Meriam is not a well-written mother, sorry.

It's not a surprise, either. Meriam isn't the saint of a mother constantly portrayed in Leasebound, and I argue that the narrative does her injustice several times by not letting her be a person.

Shez's backstory is far from a shounen hero arc. It's sad, and it's a prime example of Rusty not capitalising on potentially great story arcs for her characters.

To begin, Meriam's story starts when her first husband abandons her in Austalia. She gets a job as a cleaner (and takes off her hijab), as well as takes care of Shez until Chris comes along and acts super creepy until he convinces her to marry him. And then chapter 12 happens.

Chris-era Meriam I will not call a bad mother. She was a young woman stuck in a horrible situation, and had to do what she could to help her daughters and her to survive the conflict.

My biggest gripe with chapter twelve is that Rusty calls it a "shounen" arc. Her portrayal of Meriam and her situation accurately does not look like a shounen arc; it's a serious abusive relationship that they need to escape. Meriam, I'd argue, was treated as 'motivation' for Shez and her backstory at best and a figurehead for why women shouldn't partner with men at worst. Rather than treating Meriam as a character, she's often portrayed as a sobbing mess at the mercy of her husband and then later a poor victim who finally got the life she deserved after escaping.

Since the story is a recollection from Shez, you could argue that's why Meriam is portrayed this way. Shez sees her mother as someone in constant need of saving- it's why she thinks that Meriam never had a life outside her kids and her abuse.

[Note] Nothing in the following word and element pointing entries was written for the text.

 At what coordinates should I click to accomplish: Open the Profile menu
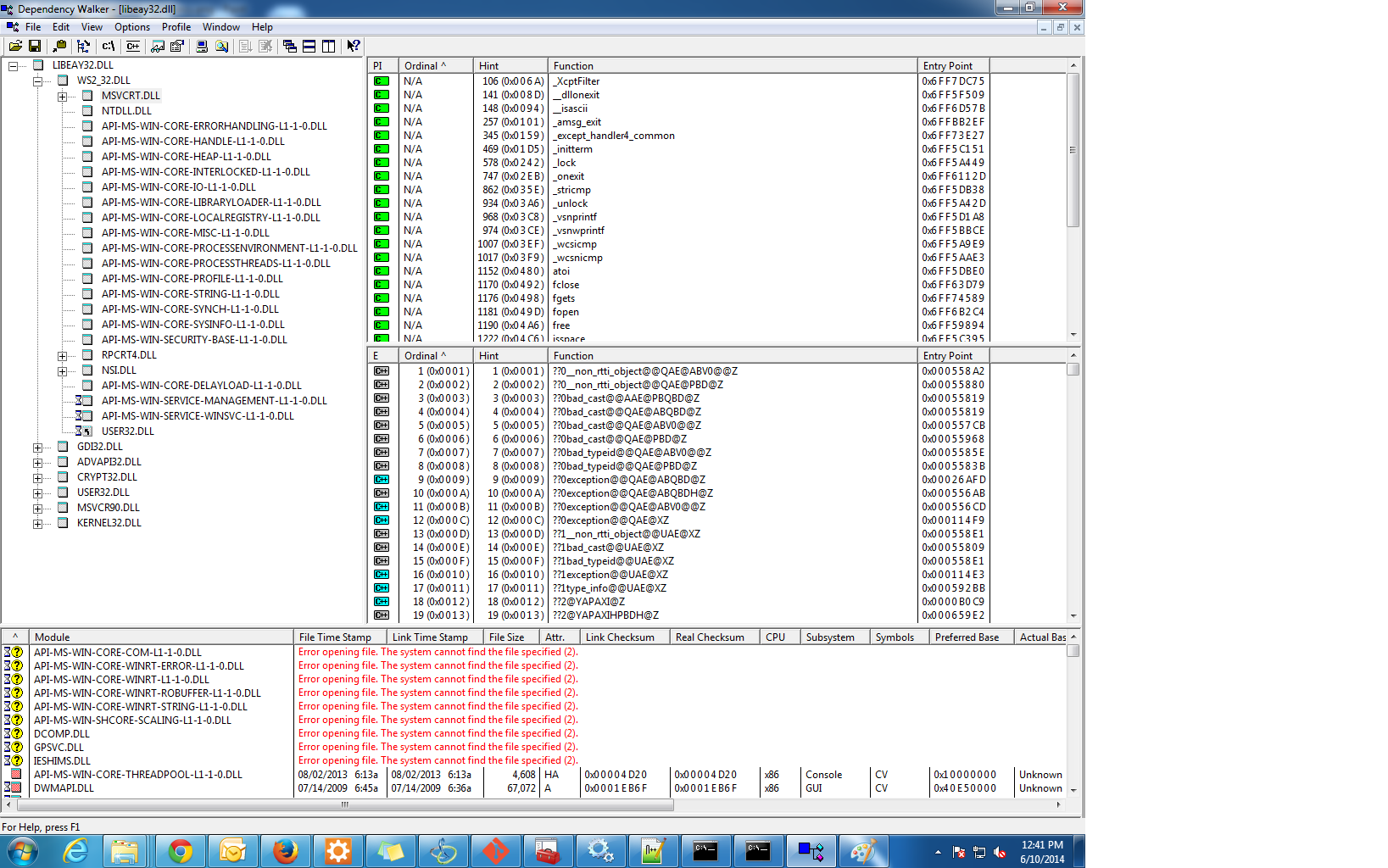[176, 27]
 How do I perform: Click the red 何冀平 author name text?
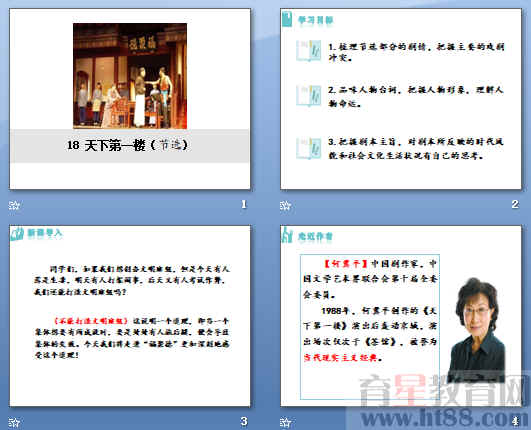click(346, 264)

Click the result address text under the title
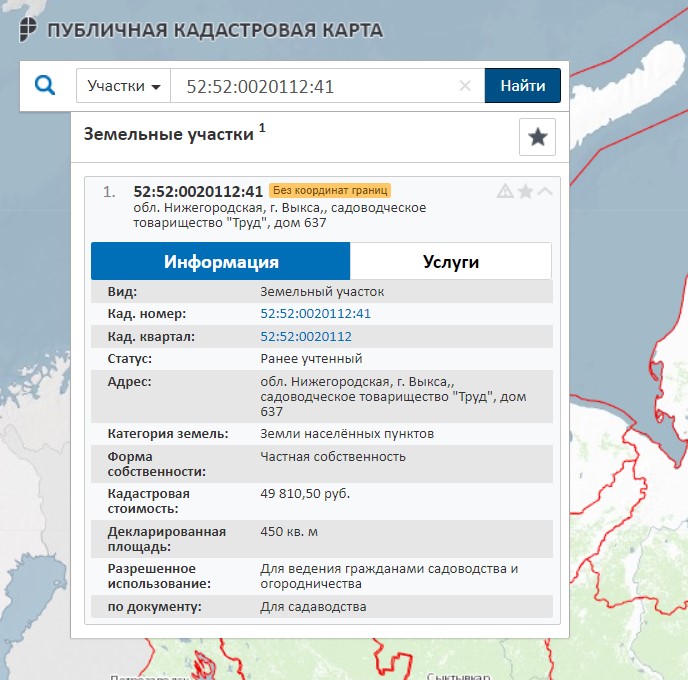pyautogui.click(x=280, y=215)
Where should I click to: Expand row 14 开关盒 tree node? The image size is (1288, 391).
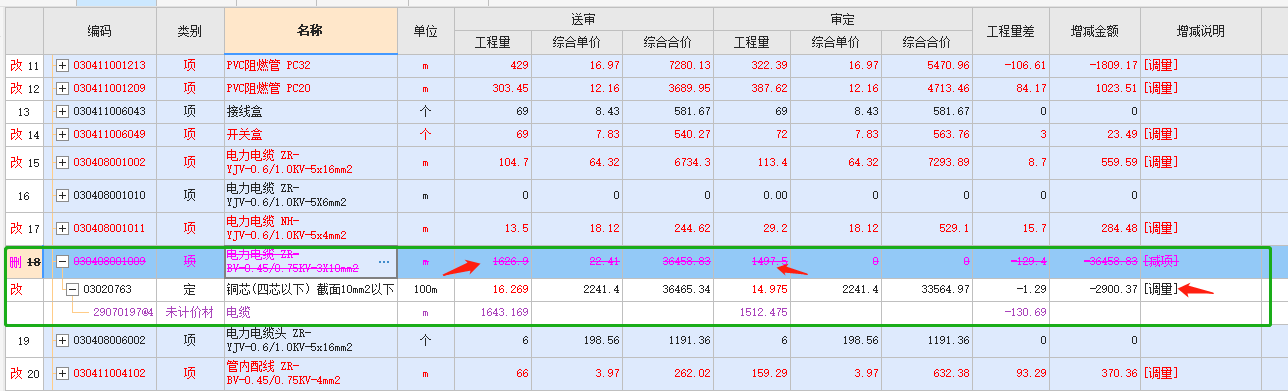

But I doubt rusty would write that. The narrative shows Shez as a great hero who inspired her mother to take action because her mother can't defend herself without her daughter - HER FOURTEEN YEAR OLD DAUGHTER- having to step in for her.

Meriam Is Not A Well-written Mother, Sorry.

(This moment is particularly apalling; how could anyone see this as a power fantasy?!)

There are almost no healthy mother-daughter relationships in Lease Bound, which is really weird for a so-called feminist comic. Josephine and Jaden. Alexis and HER mother. And yes, Shez and Meriam.

Meriam is a deeply flawed mother. Meriam was married at a young age, had to take care of Shez alone in a foreign country, and then got abused. She will make mistakes, and she's made many, because she had no support from the outside and ultimately all she had were her daughters. That could make a strong, protective, fierce Mama bear....

...but she isn't. She's a **victim**. She's hurt, and she needs Shez to save her. She begs her ten year old daughter to help her after her daughter fights a battle for her. She needs her daughter to train to fight Chris for her. That's not something admiring, that's not a power fantasy. That is fucked up.

Meriam Is Not A Well-written Mother, Sorry.

And that doesn't mean she needs to be rewritten! This can be good! This can be amazing, even! Meriam could be an actually interesting character, going in-depth on how her abuse didn't MAKE HER A STRONG PERSON! HER ABUSE WAS ABUSE! ABUSE DOESNT MAKE YOU STRONGER! IT TRAUMATIZES YOU! IT MAKES YOU NEED SUPPORT, AND THERAPY, AND YOU ARE HUMAN AND- GOOD GOD!

Why is she portrayed as the mother who can do no wrong because she got abused?! Why isn't she treated with a sliver of more nuance than "the victim"?! Why isn't Meriam seriously challenged, deconstructed, analysed, as anything other than "Shez's mom who got abused and made her hate men?"

That is bad writing! Framing abuse as a continuation of your political agenda instead of seriously exploring abuse and a person's psyche and how it affects someone!

And...well...that's how Meriam is written. That's how Rusty wants us to see her. And it's frustrating because sometimes- sometimes- Rusty gets it right.

Meriam Is Not A Well-written Mother, Sorry.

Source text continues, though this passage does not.